Antes de optar pela cirurgia, Dilma tentou diversas alternativas, como fisioterapia e tratamentos analgésicos. Embora inicialmente tenha conseguido reduzir a dor de nível oito para três, a eficácia dos tratamentos diminuiu ao longo do tempo, aumentando a dosagem de metadona.

Complicações e reabilitação

Em 2016, a gravidade da condição levou os médicos a recomendarem cirurgia, já que a escoliose estava comprimindo a medula. Porém, a operação teve complicações, resultando na perda dos movimentos da cintura para baixo. A nova realidade levou Dilma a utilizar cadeira de rodas, sem certezas sobre a possibilidade de voltar a andar.
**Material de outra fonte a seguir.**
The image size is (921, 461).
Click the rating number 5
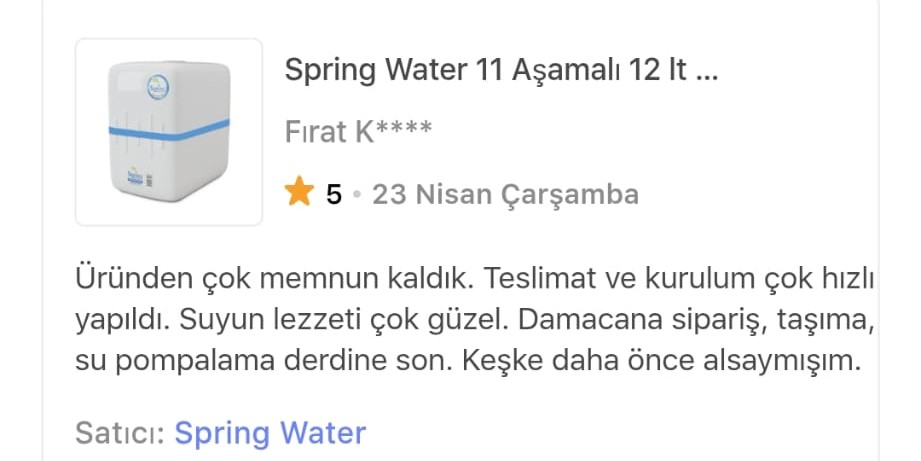click(x=334, y=194)
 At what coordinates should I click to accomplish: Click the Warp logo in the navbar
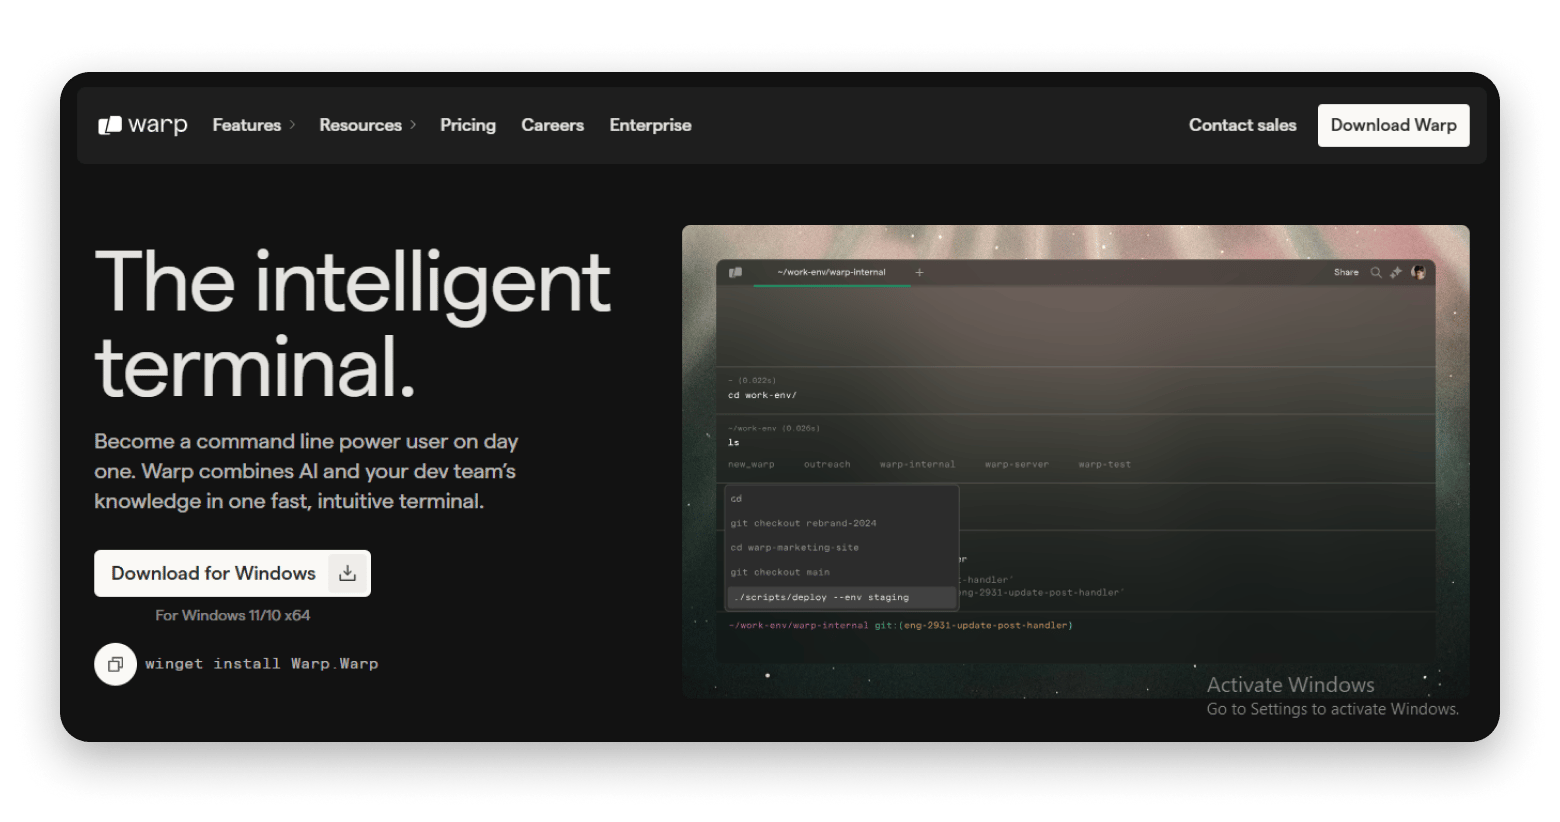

A reabilitação começou na AACD, onde permaneceu internada por três meses. Com o suporte de fisioterapeutas, Dilma conseguiu retomar a locomoção com o auxílio de uma bengala, levando cerca de seis anos para se sentir plenamente recuperada.

Entendendo a escoliose

A escoliose é uma deformidade que altera a curvatura da coluna vertebral. O ortopedista Alexander Rossato explica que os sintomas iniciais podem se manifestar como assimetrias no tronco. O diagnóstico precoce é crucial, pois possibilita intervenções antes que a condição se agrave.

Vida ativa e conquistas

Atualmente, Dilma possui duas hastes e 21 pinos na coluna e ainda enfrenta algumas limitações, como menor sensibilidade nos pés. No entanto, isso não a impediu de retomar sua rotina, participando de corridas de rua e intensificando sua prática de exercícios nos últimos três anos.

Com atividades que incluem musculação, pilates e até aulas de circo, Dilma se sente realizada. Recentemente, completou uma trilha de 15 km e celebra cada conquista em seu processo de reabilitação. Ela já tem um novo objetivo: correr.